Den Anstoß für die Umorientierung meiner pädagogischen Arbeit gab ein zweiwöchiges Experiment in „Expression spontanée“, das unter der Leitung von Willy Urbain vom 18. -30. Juli 1977 an der Universität Mainz stattfand. Dieses Experiment brachte mich dazu, meine Konzeption des Fremdsprachenunterrichts in Frage zu stellen, ohne damals zu wissen, dass sich daraus ein globaler Ansatz zum Erwerb einer Fremdsprache entwickeln würde. Auf der Basis dieser Erfahrung habe ich allmählich mit der Unterstützung meiner Frau, Marie Dufeu, die Sprachpsychodramaturgie entwickelt.
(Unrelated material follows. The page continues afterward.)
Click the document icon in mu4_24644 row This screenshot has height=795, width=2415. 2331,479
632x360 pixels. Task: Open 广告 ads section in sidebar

Die PDL beruht unter anderem auf psychodramatische und dramatische Grundlagen, die einen Teil ihrer Spezifität charakterisieren (daher ihr Name). Diese Grundlagen und Verfahren sind dem Fremdsprachenunterricht angepasst worden (vgl. Dufeu, 1992, 1994, 1996, 1999, 2003), denn es handelt sich nicht darum, Therapie oder Theater zu machen. Aus dem Grunde haben meine Frau und ich am Anfang der Entwicklung der PDL eine Ausbildung in Psychodrama gemacht, um die Grundlagen und Verfahren des Psychodramas zu vertiefen, die Unterschiede zwischen einem therapeutischen und einem pädagogischen Einsatz dieser Verfahren zu präzisieren und um eine Abgrenzung zwischen Pädagogik und Therapie zu vollziehen.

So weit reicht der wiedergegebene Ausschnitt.